A LETTER OF ADVICE.

STANDISH FOUR CORNERS, June —, 18—

EDITOR OF PUNCHINELLO:

SIR: I wish to call your attention to certain defects in the journal conducted by you, and to make a few suggestions, which, if followed, will greatly improve it. I have talked with several eminent gentlemen on the subject, among whom are the Rev. EZEKIEL DODGE, pastor of the Sandemanian Church in our town, and also the Hon. PELEG SMITH, our Representative in Congress. Both fully agree with me in the ideas which I am about to lay before you.
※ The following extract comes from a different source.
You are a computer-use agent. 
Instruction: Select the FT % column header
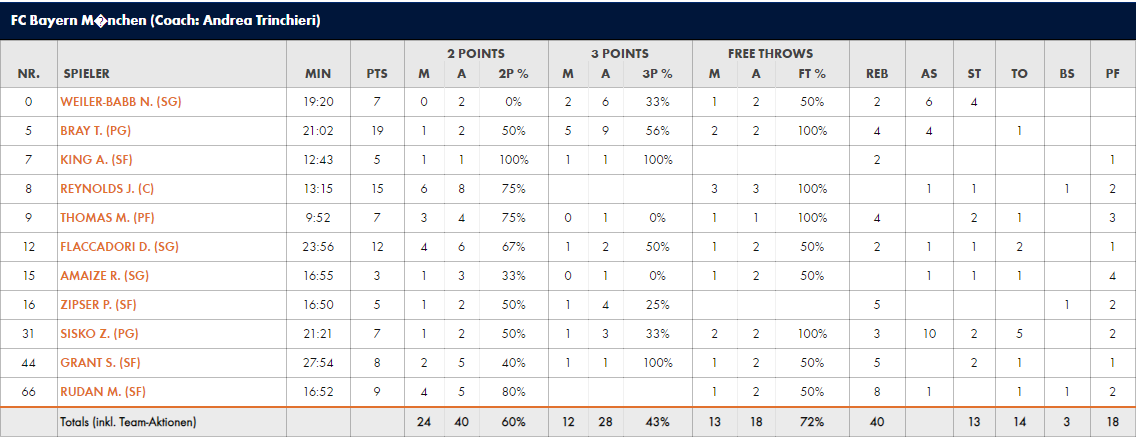click(811, 73)
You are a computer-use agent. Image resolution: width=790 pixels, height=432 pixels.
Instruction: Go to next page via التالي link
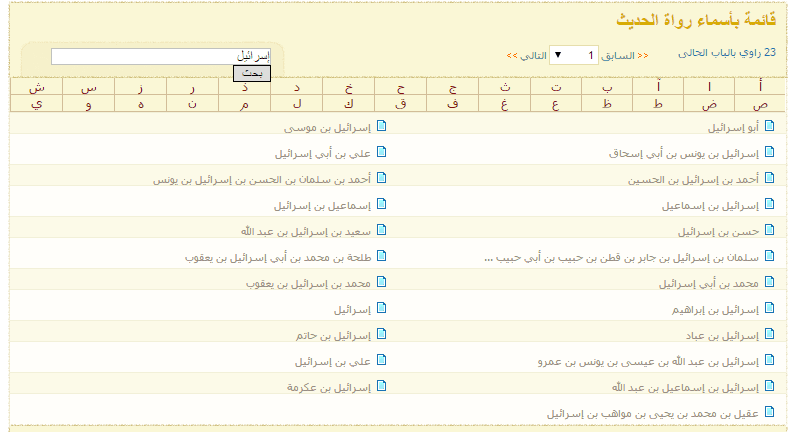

In the first place, I object to the name PUNCHINELLO. It is too frivolous, and suggests no food to the thoughtful mind. You should have called your paper the Banner of Progress. This would have at once enlisted the sympathy of all earnest men in your enterprise. Rev. Mr. DODGE says that he wrote to you some weeks ago, proposing that you change the name to that of the Friend of Truth, while Mr. SMITH thinks that the Pig Iron Review would be the best possible name. He is, however, a high tariff man, and his judgment may be influenced by that fact. Either of these latter names would unquestionably be preferable to PUNCHINELLO, but the name which I have suggested is the one which you ought to adopt.

Then the shape of your paper is all wrong. Any one can see that if it were only shorter and broader, it would closely resemble the shape of Punch. Now, sir, we Americans don't want anything that looks like anything British or European. Our country is bigger, and consequently better than any other. We have bigger rivers, bigger cataracts, bigger steamboats, and bigger jimfisks than any other people, and, therefore, our newspapers ought to be original in shape. You should make your paper octagonal in form, otherwise everybody will justly accuse you of imitating some effete and monarchical British journal.

And I must strongly object to the spirit of levity which I find in your paper. This is an Earnest Age, sir, and we cannot afford to joke. The Rev. Mr. DODGE has been greatly grieved at the light way in which you have treated such serious subjects as the Divorce Question. He will forward to you a sermon of his own on the topic of "The Jewish Marriage Law compared with that of the Amalekites and the Jebusites, together with Remarks on the construction of the Ark, including an Inquiry into the origin of the Edomites, and a Dissertation upon the Levitical law of Tithes." This sermon would occupy from four to six pages of your paper every week, if published in weekly instalments, for a period of about ten weeks, and would give a tone to PUNCHINELLO which it now lacks. Besides publishing this sermon, you would do well to print, every week, a speech of the Hon. Mr. DODGE, who is one of the most eloquent members of the House, and whose views on finance are greatly respected by such men as Mr. KELLEY and Mr. CHANDLER.